I do not think that is a supported scenario.  Hash functions and
suchlike are not guaranteed to produce the same results on different
CPU architectures.  As a quick example, I get

regression=# select hashfloat8(34);
 hashfloat8 
------------
   21570837
(1 row)

on x86_64 but

postgres=# select hashfloat8(34);
 hashfloat8 
------------
 -602898821
(1 row)

on ppc32 thanks to the endianness difference.

> Given that this has problem has come up before and seems likely to
> come up again, I'm curious what other broad solutions there might be
> to resolve it?

Reject as not a bug.  Discourage people from thinking that physical
replication will work across architectures.

            regards, tom lane



On Tue, Apr 23, 2024 at 11:57 PM Tom Lane <tgl@sss.pgh.pa.us> wrote:
>
> "Guo, Adam" <adamguo@amazon.com> writes:
> > I would like to report an issue with the pg_trgm extension on
> > cross-architecture replication scenarios.
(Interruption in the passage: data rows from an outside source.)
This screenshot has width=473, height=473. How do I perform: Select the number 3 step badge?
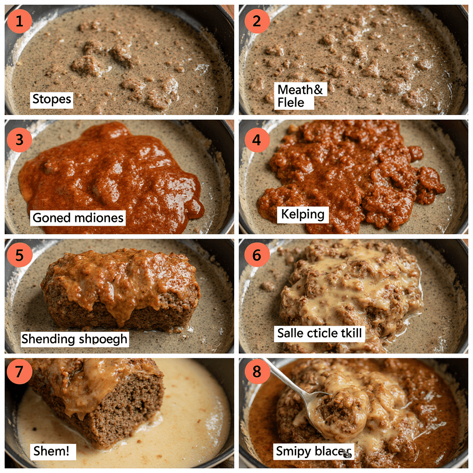click(19, 139)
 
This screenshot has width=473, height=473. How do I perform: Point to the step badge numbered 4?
click(257, 139)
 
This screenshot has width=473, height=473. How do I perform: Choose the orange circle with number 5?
click(19, 255)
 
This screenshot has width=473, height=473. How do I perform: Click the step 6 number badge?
click(257, 255)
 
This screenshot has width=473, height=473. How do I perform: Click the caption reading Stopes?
click(52, 99)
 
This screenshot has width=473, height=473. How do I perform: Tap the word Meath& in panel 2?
click(299, 89)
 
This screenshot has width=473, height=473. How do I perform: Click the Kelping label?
click(303, 215)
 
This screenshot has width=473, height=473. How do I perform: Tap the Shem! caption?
click(54, 451)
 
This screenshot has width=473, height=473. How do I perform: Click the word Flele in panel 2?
click(291, 103)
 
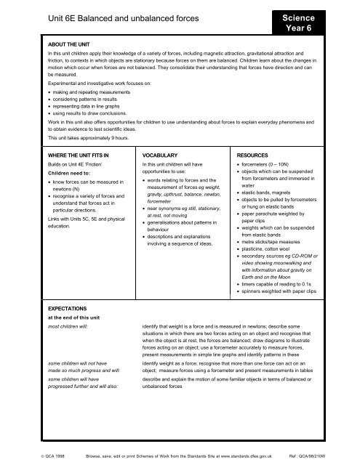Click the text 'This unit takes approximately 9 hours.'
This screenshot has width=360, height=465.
(x=98, y=137)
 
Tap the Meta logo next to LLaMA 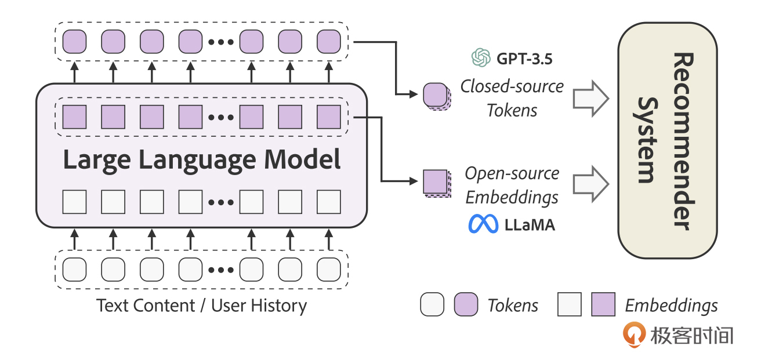click(483, 224)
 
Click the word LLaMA click(529, 225)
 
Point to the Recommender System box click(667, 141)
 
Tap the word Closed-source click(512, 86)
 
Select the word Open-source click(512, 173)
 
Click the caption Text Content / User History click(201, 306)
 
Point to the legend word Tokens click(513, 306)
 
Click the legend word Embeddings click(671, 306)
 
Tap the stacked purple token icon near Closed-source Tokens click(435, 96)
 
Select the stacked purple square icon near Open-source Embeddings click(435, 183)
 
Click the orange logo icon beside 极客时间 click(634, 335)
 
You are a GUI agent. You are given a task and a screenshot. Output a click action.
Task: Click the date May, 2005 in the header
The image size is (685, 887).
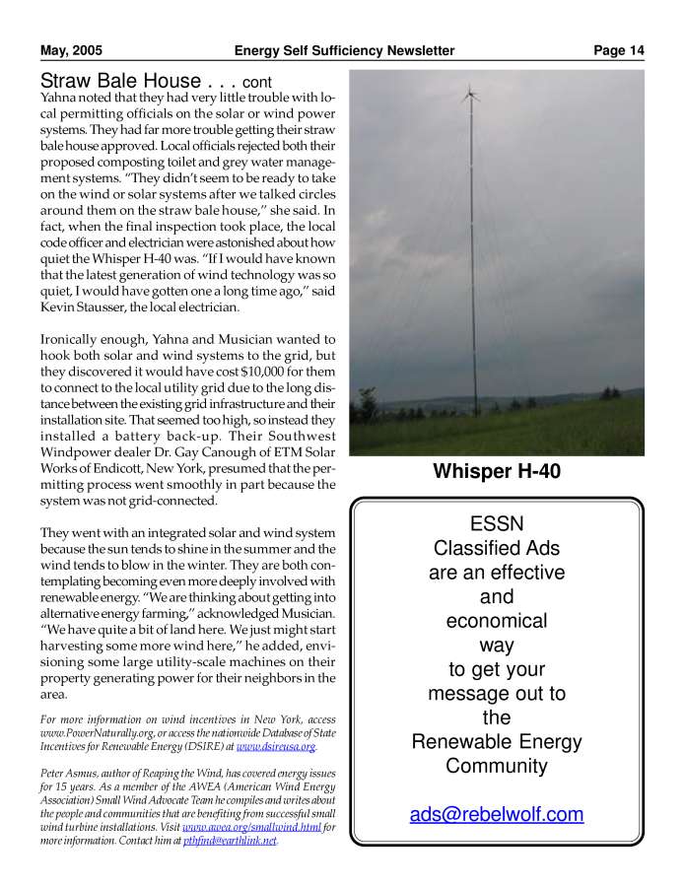pos(71,50)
When an x86_64 standby
> > server is replicating from an aarch64 primary server or vice versa,
> > the gist_trgm_ops opclass returns different results on the primary
> > and standby.
>
> I do not think that is a supported scenario.  Hash functions and
> suchlike are not guaranteed to produce the same results on different
> CPU architectures.  As a quick example, I get
>
> regression=# select hashfloat8(34);
>  hashfloat8
> ------------
>    21570837
> (1 row)
>
> on x86_64 but
>
> postgres=# select hashfloat8(34);
>  hashfloat8
> ------------
>  -602898821
> (1 row)
>
> on ppc32 thanks to the endianness difference.
>
> > Given that this has problem has come up before and seems likely to
> > come up again, I'm curious what other broad solutions there might be
> > to resolve it?
>
> Reject as not a bug.  Discourage people from thinking that physical
> replication will work across architectures.

While cross-arch physical replication is not supported, I think having
architecture dependent differences is not good and It's legitimate to
fix it. FYI the 'char' data type comparison is done as though char is
unsigned. I've attached a small patch to fix it. What do you think?

Regards,

--
Masahiko Sawada
Amazon Web Services: https://aws.amazon.com

Вложения
Masahiko Sawada <sawada.mshk@gmail.com> writes:
> On Tue, Apr 23, 2024 at 11:57 PM Tom Lane <tgl@sss.pgh.pa.us> wrote:
>> Reject as not a bug.  Discourage people from thinking that physical
>> replication will work across architectures.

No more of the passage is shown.